### SOURCE TEXT
--

Last updated: June 10, 2015
Adult male bears can grow significantly larger than adult females. NPS/M. Fitz.
Is this a mom and cub? Nope. It is a courting pair of bears. In the photo above bear 856, a large adult male, dwarfs 854 Divot, an average-sized adult female. Bears in Katmai grow large, very large, but adult females weigh one-third to one-half as much as adult males. For example, adult males average 700-900 pounds (272-408 kg) in mid summer! By October, well fed, large-bodied males can tip the scales above 1000 pounds (454 kg). Why do male bears grow so much larger than females? What advantages does large size confer to male bears? Competition for food and mates may provide answers.
Access to abundant food is one reason Katmai’s brown bears grow so large. Salmon are typically very abundant from mid to late summer throughout the park, and bears eat a lot of salmon. One evening last July, I watched 856 catch and eat about 18 whole sockeye salmon in five hours. Before they spawn, each sockeye contains about 4500 calories, which means 856 consumed over 80,000 calories in a single evening. Without this incredibly rich diet of salmon, Katmai’s bears could not grown as large as they do.
On the Alaska Peninsula, the majority of a bear’s yearly calories may come from salmon, but might there be other factors that contribute to a bear’s overall size? When bears are viewed through the lens of natural selection, bigness can provide advantages that smallness can’t.

--

### WORK INSTRUCTION 1
In the text on Katmai bear size, what do adult male bears average in weight in mid summer?
### WORK INSTRUCTION 2
Extend the text on Katmai bear size beyond its final sentence.

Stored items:
--

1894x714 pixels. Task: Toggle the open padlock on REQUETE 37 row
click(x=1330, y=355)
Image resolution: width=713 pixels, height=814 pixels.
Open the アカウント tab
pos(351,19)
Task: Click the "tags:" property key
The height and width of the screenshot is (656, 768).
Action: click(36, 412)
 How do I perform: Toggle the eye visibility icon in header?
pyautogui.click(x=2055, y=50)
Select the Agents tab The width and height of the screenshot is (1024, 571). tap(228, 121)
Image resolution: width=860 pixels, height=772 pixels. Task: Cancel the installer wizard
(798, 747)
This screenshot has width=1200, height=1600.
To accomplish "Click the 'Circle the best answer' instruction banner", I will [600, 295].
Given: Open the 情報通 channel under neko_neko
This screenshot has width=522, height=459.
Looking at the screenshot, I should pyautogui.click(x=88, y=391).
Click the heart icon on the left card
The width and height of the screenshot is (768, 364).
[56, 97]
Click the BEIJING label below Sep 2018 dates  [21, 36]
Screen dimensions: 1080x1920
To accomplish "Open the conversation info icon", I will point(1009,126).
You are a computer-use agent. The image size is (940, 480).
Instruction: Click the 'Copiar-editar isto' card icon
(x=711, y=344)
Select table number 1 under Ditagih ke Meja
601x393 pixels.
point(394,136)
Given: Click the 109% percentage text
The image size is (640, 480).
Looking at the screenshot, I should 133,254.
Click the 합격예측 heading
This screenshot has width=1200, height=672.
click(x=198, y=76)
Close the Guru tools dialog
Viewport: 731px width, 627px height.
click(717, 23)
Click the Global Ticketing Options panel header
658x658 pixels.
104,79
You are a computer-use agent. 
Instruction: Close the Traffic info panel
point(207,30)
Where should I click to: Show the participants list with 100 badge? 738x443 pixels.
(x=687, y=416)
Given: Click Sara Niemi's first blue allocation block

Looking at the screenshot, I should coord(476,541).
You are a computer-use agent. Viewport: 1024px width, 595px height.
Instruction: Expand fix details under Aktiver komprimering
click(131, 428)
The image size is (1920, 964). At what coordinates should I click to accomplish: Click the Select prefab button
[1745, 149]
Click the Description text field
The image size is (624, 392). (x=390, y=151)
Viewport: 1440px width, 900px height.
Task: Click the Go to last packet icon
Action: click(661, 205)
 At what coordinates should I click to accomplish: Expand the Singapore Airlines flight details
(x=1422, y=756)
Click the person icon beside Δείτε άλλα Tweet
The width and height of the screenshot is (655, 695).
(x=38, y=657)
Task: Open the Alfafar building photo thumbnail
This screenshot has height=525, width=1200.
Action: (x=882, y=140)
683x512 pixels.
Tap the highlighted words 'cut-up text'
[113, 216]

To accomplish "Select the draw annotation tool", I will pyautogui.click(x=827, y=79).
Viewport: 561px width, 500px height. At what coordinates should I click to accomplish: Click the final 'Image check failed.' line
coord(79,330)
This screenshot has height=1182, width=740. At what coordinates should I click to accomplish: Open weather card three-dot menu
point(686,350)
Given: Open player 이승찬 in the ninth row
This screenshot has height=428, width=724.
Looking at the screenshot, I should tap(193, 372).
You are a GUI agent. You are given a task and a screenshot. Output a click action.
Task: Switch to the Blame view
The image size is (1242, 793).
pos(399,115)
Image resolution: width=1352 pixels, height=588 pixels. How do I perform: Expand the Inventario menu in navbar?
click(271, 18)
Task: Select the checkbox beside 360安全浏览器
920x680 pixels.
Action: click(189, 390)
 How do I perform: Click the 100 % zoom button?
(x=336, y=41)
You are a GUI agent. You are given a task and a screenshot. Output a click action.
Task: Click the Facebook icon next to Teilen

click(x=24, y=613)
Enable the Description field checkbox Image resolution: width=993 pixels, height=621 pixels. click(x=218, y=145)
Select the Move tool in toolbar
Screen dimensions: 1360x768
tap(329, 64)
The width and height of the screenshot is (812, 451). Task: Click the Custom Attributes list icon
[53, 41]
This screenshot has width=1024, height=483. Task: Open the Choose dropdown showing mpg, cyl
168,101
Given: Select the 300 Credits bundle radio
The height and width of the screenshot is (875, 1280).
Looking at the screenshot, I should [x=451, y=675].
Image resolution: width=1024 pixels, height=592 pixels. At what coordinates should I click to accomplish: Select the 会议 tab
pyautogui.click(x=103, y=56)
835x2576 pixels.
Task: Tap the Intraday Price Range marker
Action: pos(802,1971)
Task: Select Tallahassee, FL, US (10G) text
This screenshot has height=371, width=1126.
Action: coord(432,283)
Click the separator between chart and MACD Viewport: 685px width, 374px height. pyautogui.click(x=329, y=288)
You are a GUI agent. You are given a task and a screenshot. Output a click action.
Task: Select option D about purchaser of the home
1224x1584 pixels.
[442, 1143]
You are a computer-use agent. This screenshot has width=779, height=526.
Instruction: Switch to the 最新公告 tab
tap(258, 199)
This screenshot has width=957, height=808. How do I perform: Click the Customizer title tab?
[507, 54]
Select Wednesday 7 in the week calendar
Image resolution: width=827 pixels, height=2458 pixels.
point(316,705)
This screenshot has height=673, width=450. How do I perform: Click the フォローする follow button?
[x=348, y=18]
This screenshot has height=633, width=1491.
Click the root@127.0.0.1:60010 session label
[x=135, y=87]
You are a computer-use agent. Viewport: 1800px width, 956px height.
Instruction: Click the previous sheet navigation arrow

--

### EXERCISE ANSWER 1
700-900 pounds (272-408 kg).

### EXERCISE ANSWER 2
Large, dominant males not only have greater access to food, they also have greater access to females. If bigger males were able to consistently gain greater access to females and, in turn, they sire more offspring, then over time their genes for larger size will be passed on to the next generation of bears. Successive generations of bears, therefore, would be selected to grow larger. Since males compete with each other for access to females, then competition may be the key to understanding why male bears grow so large.
Larger females, in turn, may also compete better for access to food—giving them health and reproductive advantages. Bears face stiff competition from each other and size, it seems, plays a significant role in the fitness of these animals.